I.INTRODUCTION
Coffee is one of the world’s most important food commodities [1]. Coffee ranks second in global importance only behind crude oil, with an annual turnover of $10 billion [2]. Nearly 60 tropical and subtropical countries export coffee as their main agricultural product. Over 70 African, Latin American, and Southeast Asian nations considered coffee as their most important agricultural product [3]. In most Asian countries, the coffee industry provides employment for many families and allows them to meet their daily needs [4]. The quality of coffee and its taste is affected by a variety of environmental factors. In different countries, higher altitudes and more shade are better for the quality [5]. Climate and soil conditions are perfect for four different coffee species to grow in the Philippines: Arabica, Robusta, Liberica, and Excelsa.
It took over a century before Philippine coffee reached its peak. A Spanish friar from Lipa, Batangas, brought the country’s first coffee plant to the country in 1740. After the coffee rust destroyed Brazil, Africa, and Java in the year 1880, the Philippines became the largest producer of coffee beans in the world. By 1889, coffee rust reached the Philippine shores. In 1889, coffee rust and bug invasion nearly destroyed the Philippines’s coffee crops. In the 1950s, the United States developed pest-resistant varieties, and in the 1960s, many farmers returned to coffee farming. Brazil experienced a coffee frost in the 1970s, which led to a spike in coffee prices. The Philippines became a member of International Coffee Organization in 1980 [6]. The Philippines is among the 43 countries that export coffee in the world, but its production pales in comparison with Brazil, Vietnam, Columbia, Indonesia, Ethiopia, Honduras, India, and Peru. The Philippines ranks 31st among 36 countries that export coffee, with 12,000,000 kg exported [7].

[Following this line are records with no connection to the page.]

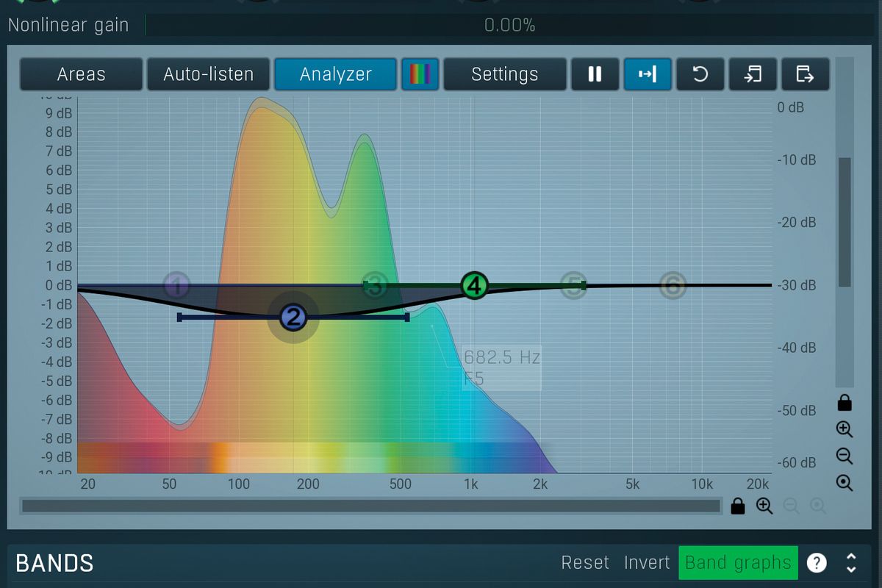Invert the EQ curve via Invert
The width and height of the screenshot is (882, 588).
[x=647, y=562]
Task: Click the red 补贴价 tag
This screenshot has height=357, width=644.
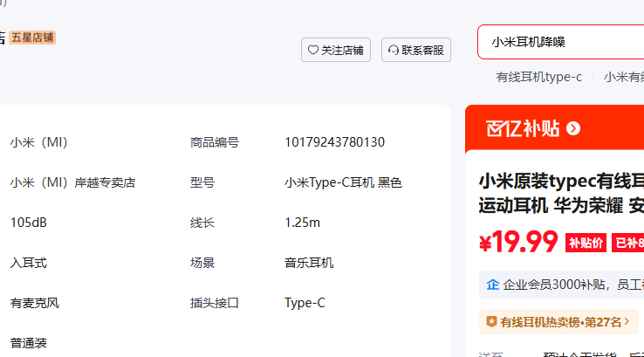Action: tap(586, 243)
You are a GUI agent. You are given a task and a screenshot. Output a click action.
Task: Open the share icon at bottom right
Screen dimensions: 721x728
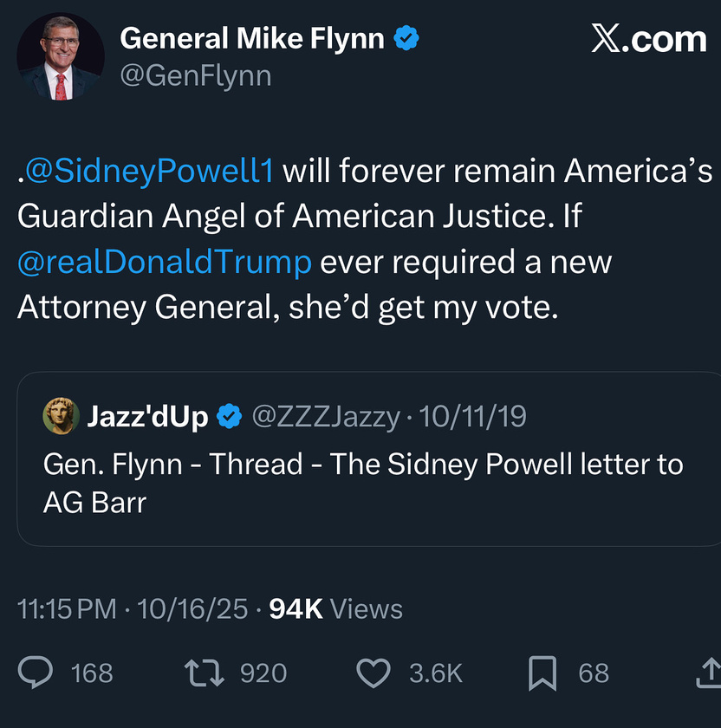tap(708, 672)

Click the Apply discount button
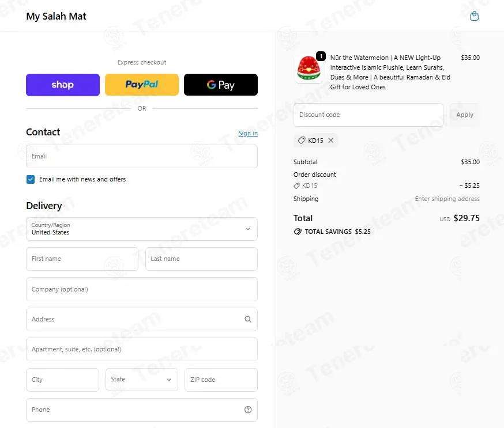point(464,115)
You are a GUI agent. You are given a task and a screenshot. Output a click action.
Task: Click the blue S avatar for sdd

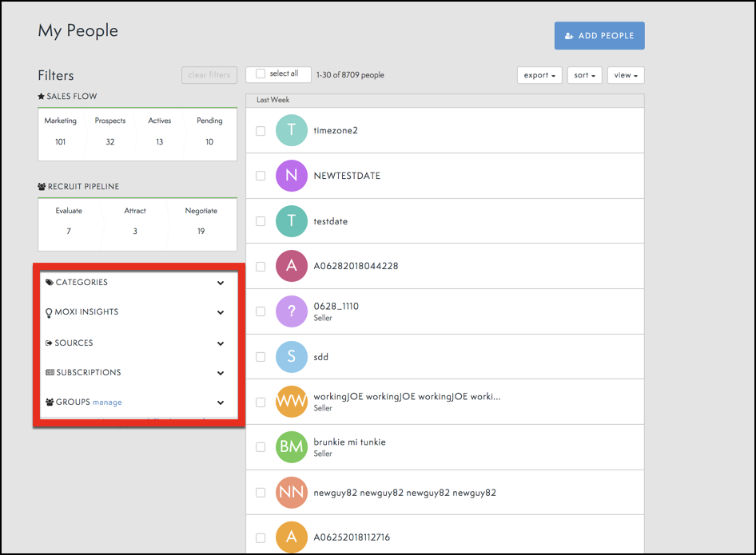pyautogui.click(x=292, y=357)
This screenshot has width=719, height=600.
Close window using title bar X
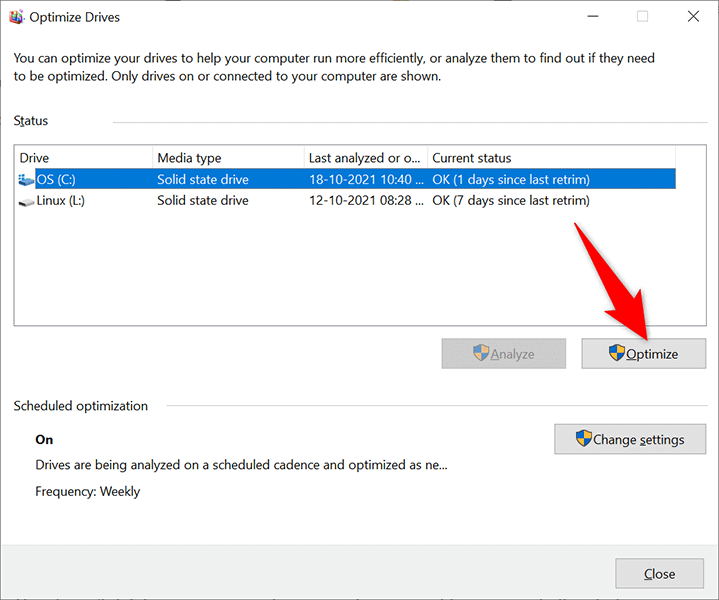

The presence of flaws, size, color, shape, and roasting potential are all factors that can be used to evaluate the quality of coffee. The quality of coffee is affected by defects, which are related to the harvesting and preprocessing methods. Only pick coffee cherries that are fully red on the branch. The coffee cherries do not all ripen simultaneously. Some cherries are completely red, others yellow, and still others green. Farmers should first pick the red cherries, and then wait until the yellow and green beans have fully developed and turned red. To save money, because the red, yellow, and green coffee beans are all identical when dried, farmers collect them regardless of their color. Although mature and immature coffee beans look almost identical, their taste is completely different. Immature coffee lowers the price of beans and reduces their quality [8]. A typical method for separating coffee beans involves a manual examination, followed by the selection and separation of the defective ones. This method is time-consuming and subjective, as it depends on the condition of the person who selects the defects [9].
Manual inspection methods rely on human judgment and can differ between people even though they are both doing the same thing. This study builds on previous research in immature or mature coffee beans [10–12] to address the research question, “Which attribute, is best for distinguishing mature and immature coffee beans—the color features (RGB and HSV) or the texture attributes?” The study used image processing techniques to extract texture characteristics, which were subjected to machine learning (ML) to determine which feature was best.
II.RELATED WORK
Image processing is the process of performing specific operations on an image to refine, enhance, or extract valuable characteristics [13]. Image processing is a process that extracts desirable information from images using various algorithms and modification techniques such as morphology and color [14]. The values that can be retrieved by image processing represent unique traits to one class [15]. There are several studies that employs image processing in extracting features of coffee. The morphological features retrieved by image processing were 96.66% accurate and K-nearest neighbor (KNN) was 84.12% accurate in identifying three coffee bean species [16]. Image processing was used to extract RGB values that were then used to distinguish black beans from regular beans. The texture of an image is determined by the roughness, granulation, and regularity of its pixel structure. Textural aspects of an image can be used for segmentation, classification, and interpretation. In 1973, energy, entropy, and contrast were among the texture characteristics that were presented. The Texture Feature Extraction Algorithm is based on binarized images’ qualities according to texture [17].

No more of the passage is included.